2. [Any model from Hugging Face Model Hub](https://weaviate.io/developers/weaviate/modules/retriever-vectorizer-modules/text2vec-transformers#option-2-use-any-publicly-available-hugging-face-model)

3. [Use any private or local PyTorch or Tensorflow transformer model](https://weaviate.io/developers/weaviate/modules/retriever-vectorizer-modules/text2vec-transformers#option-3-custom-build-with-a-private-or-local-model)

## Dependencies

In [None]:
!pip install --pre -I "weaviate-client==4.5.6"

## Connect to Weaviate

In [3]:
import weaviate
from weaviate.classes.init import AdditionalConfig, Timeout
# Connect to your local Weaviate instance deployed with Docker
client = weaviate.connect_to_local(
    additional_config=AdditionalConfig(timeout=[900,1200])
)

client.is_ready()

  client = weaviate.connect_to_local(


True

In [4]:
client._connection.timeout_config


Timeout(query=900, insert=1200, init=2)

## Create a collection
> Collection stores your data and vector embeddings.

In [5]:
# Note: in practice, you shouldn't rerun this cell, as it deletes your data
# in "JeopardyQuestion", and then you need to re-import it again.
import weaviate.classes.config as wc

# Delete the collection if it already exists
if (client.collections.exists("JeopardyQuestion")):
    client.collections.delete("JeopardyQuestion")

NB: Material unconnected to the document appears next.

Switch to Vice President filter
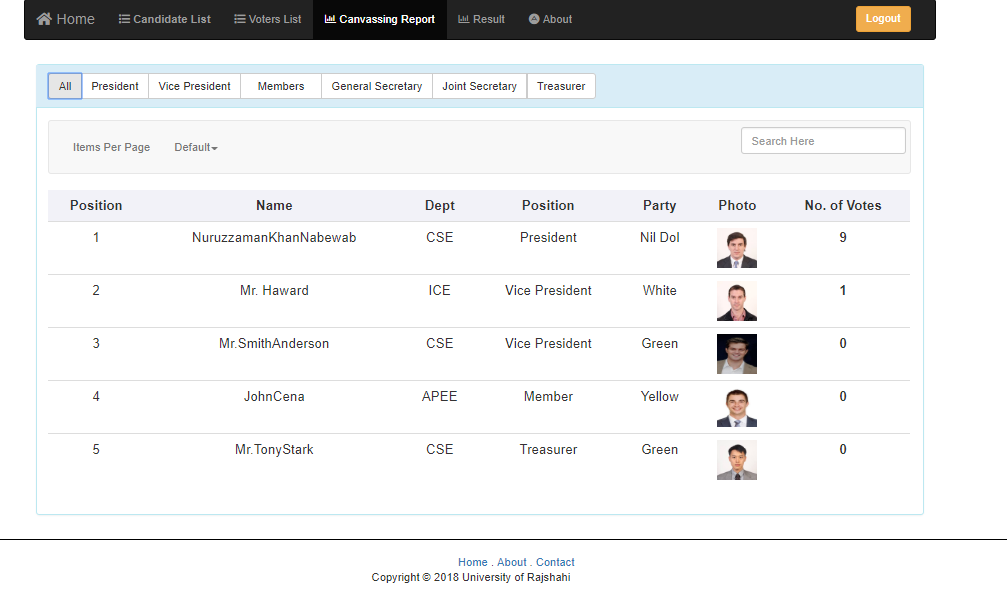Image resolution: width=1007 pixels, height=591 pixels. (195, 86)
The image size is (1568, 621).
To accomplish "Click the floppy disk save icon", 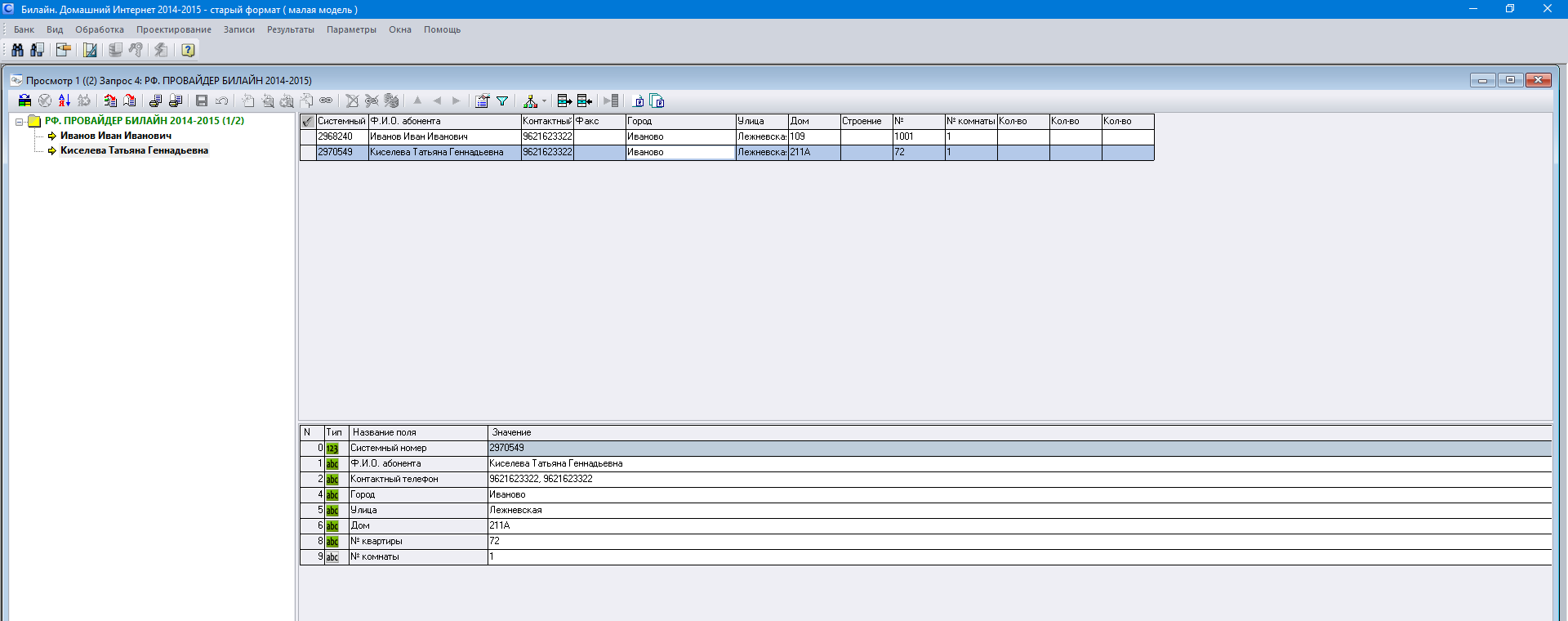I will (202, 101).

client.collections.create(
    name="JeopardyQuestion",

    vectorizer_config=wc.Configure.Vectorizer.text2vec_transformers( # specify the vectorizer and model type you're using
        pooling_strategy="cls",
        inference_url="http://t2v-transformers:8080" # endpoint of the snowflake-arctic-embed-l model
    ),

    properties=[ # defining properties (data schema) is optional
        wc.Property(name="Question", data_type=wc.DataType.TEXT), 
        wc.Property(name="Answer", data_type=wc.DataType.TEXT),
        wc.Property(name="Category", data_type=wc.DataType.TEXT, skip_vectorization=True), 
    ]
)

print("Successfully created collection: JeopardyQuestion.")

Successfully created collection: JeopardyQuestion.


## Import the Data

In [6]:
import requests, json
url = 'https://raw.githubusercontent.com/weaviate/weaviate-examples/main/jeopardy_small_dataset/jeopardy_tiny.json'
resp = requests.get(url)
data = json.loads(resp.text)


# Get a collection object for "JeopardyQuestion"
jeopardy = client.collections.get("JeopardyQuestion")

# Insert data objects
response = jeopardy.data.insert_many(data)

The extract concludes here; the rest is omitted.